• Instructions to follow:
The answer must be an exact copy of the lines from the one containing "You are a computer-use" through the last line of the records, with the pictures left out.
*** Begin section ***
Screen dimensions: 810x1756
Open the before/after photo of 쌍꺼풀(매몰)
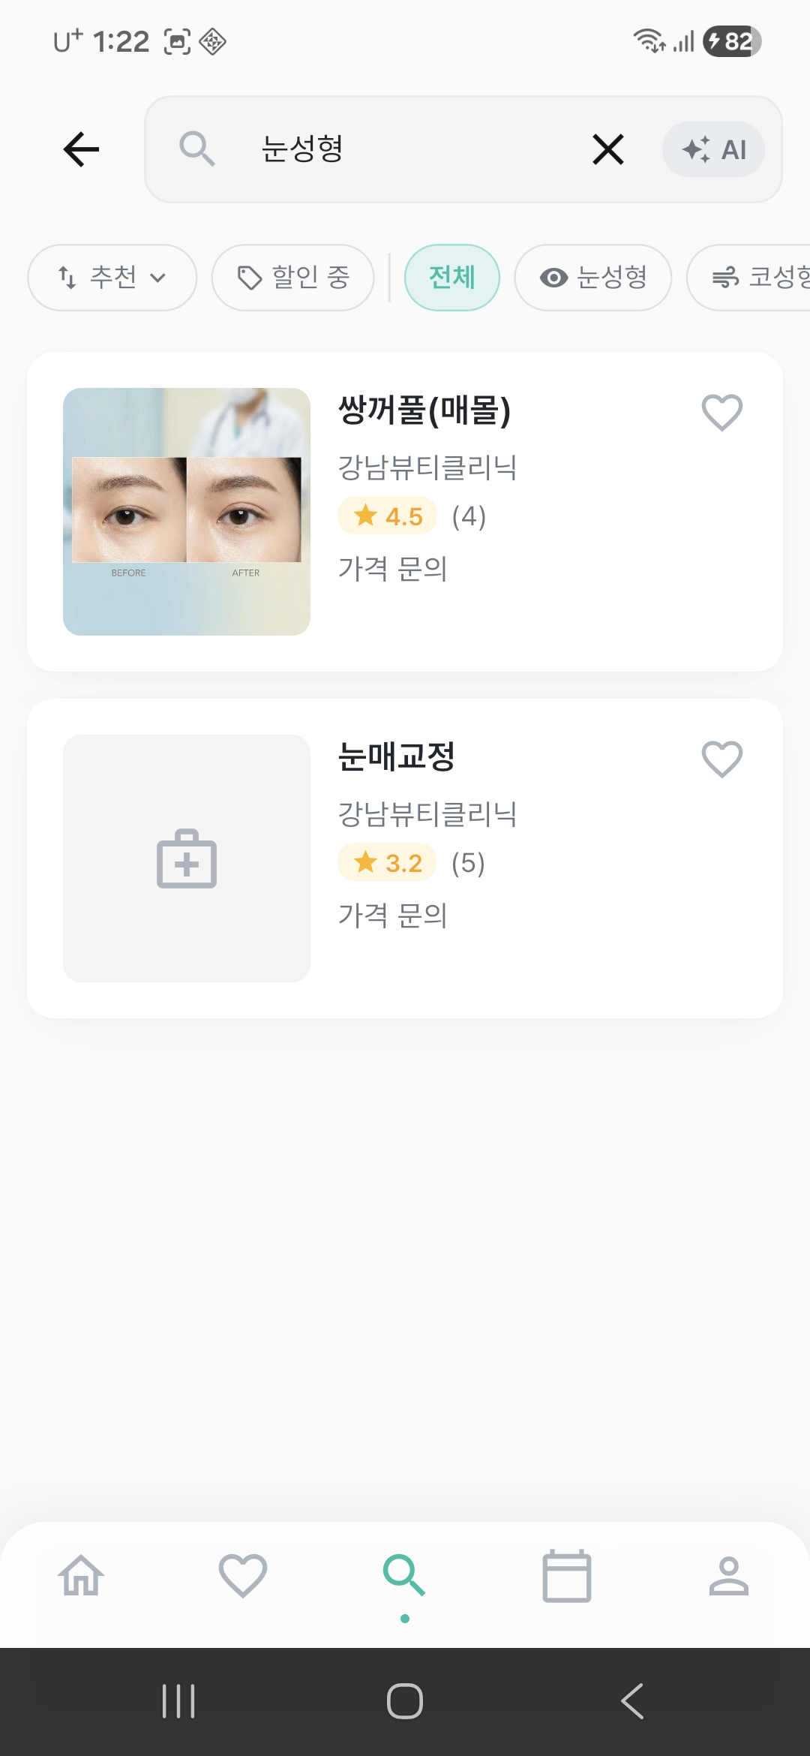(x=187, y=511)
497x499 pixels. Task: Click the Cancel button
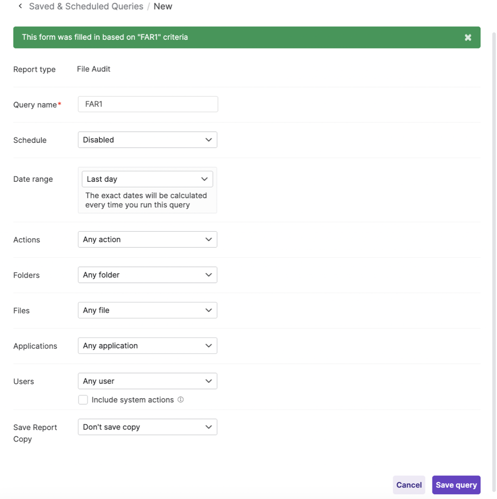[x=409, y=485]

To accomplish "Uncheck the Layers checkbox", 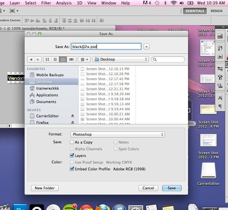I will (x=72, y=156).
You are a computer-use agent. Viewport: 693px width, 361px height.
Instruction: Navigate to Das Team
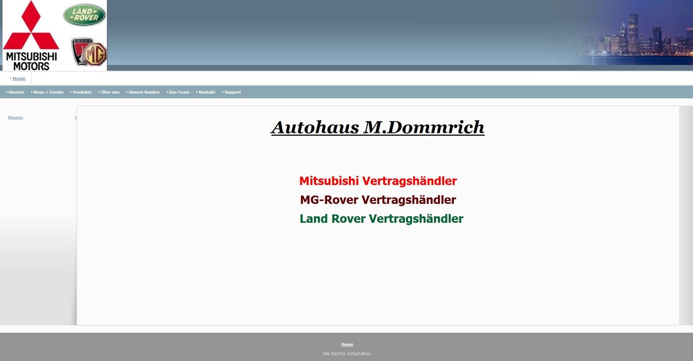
*** End section ***
• Exercise answer:
You are a computer-use agent. Viewport: 693px width, 361px height.
Instruction: Navigate to Das Team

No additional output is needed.